TEXTE EXTRAIT
● ● ● ● ●
Un article d’ Henri Sterdyniak repris sur le site des "Economistes attérrés" en réponse à l’article dans le Monde d’Alain Lipietz, Jean-paul Besset et Daniel Cohn-Bendit

La crise de 2007-2012 a mis en évidence les dangers de la construction européenne actuelle dominée par le néo-libéralisme. Début 2012, les classes dirigeantes comme la technocratie européenne sont incapables de sortir de la crise ; pire, elles utilisent celle-ci pour parvenir à leurs fins de toujours : réduire les dépenses publiques, affaiblir le modèle social européen et le droit du travail, priver les peuples de toute voix au chapitre pour imposer une gouvernance technocratique de l’Europe.

Le bilan est catastrophique. De l’aveu même de la Commission, la zone euro devrait connaître une baisse de son PIB en 2012 (de 0,3%). Début 2012, le taux de chômage de la zone atteint 10,4%. La crise s’est traduite par une perte de l’ordre de 9% du PIB, mais la Commission impose des politiques d’austérité, qui enfoncent l’Europe dans une récession sans fin. Alors que la crise est due à l’aveuglement et à l’avidité des marchés financiers, ce sont les dépenses publiques et les dépenses sociales qui sont frappées.

La Commission, la BCE et les Etats membres laissent les marchés financiers spéculer contre des dettes publiques qu’ils affirment garantir. Ils les laissent imposer des taux d’intérêt exorbitants à l’Italie et à l’Espagne, Trois des pays membres voient leurs politiques économiques décidées directement par la Troïka (Commission, BCE et FMI).

La Commission et les dirigeants des Etats membres veulent aujourd’hui imposer aux peuples, sans les consulter, deux traités, qui fixeraient dans le marbre ces politiques économiquement suicidaires.

Le « Pacte budgétaire », le traité sur la stabilité, la coordination et la gouvernance dans l’Union économique et budgétaire (TSCG), impose à chaque pays d’inclure dans sa Constitution une règle limitant le déficit public structurel à 0,5% du PIB, et de mettre en place un mécanisme de correction automatique, si ce plafond n’est pas respecté. Les pays devront réduire leur déficit, selon un calendrier proposé par la Commission. Les pays soumis à une Procédure de Déficit Excessif (pratiquement tous aujourd’hui) devront soumettre leurs budgets et des programmes de réformes structurelles à la Commission et au Conseil, qui donneront leur avis et surveilleront l’exécution du budget. Une majorité qualifiée des pays de la zone euro sera nécessaire pour s’opposer à des sanctions décidées par la Commission.

Ce projet est absurde du point de vue économique. Il impose une norme arbitraire de déficit public ; il ne permet pas de faire financer les investissements publics par de l’endettement ; il interdit toute politique discrétionnaire pour soutenir l’activité. Les pays membres vont perdre toute autonomie budgétaire et devront soumettre leur politique au visa de la Commission.
● ● ● ● ●
CONTENU DES DONNÉES
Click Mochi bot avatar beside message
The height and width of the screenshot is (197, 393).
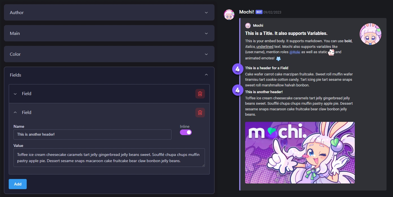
● ● ● ● ●
NATURE DE LA TÂCHE
Poursuivez l'article critiquant le Pacte budgétaire européen à partir de sa dernière phrase.

RÉPONSE PROPOSÉE
Le Mécanisme Européen de Stabilité introduit certes une certaine solidarité entre les pays membres, mais celle-ci est limitée et très chèrement payée : - Pour participer au MES, les pays devront avoir adhéré au Pacte budgétaire et l’avoir respecté. - L’aide sera conditionnelle : un pays pour être aidé devra s’engager à respecter un plan d’ajustement drastique imposé par la Commission, la BCE et le FMI. L’exemple grec montre bien que ce type de plan ne permet pas de sortir de la crise. - Le MES stipule explicitement que les pays devront se financer sur les marchés financiers et, en même temps, que les créanciers privés pourront être mis à contribution en cas de difficultés.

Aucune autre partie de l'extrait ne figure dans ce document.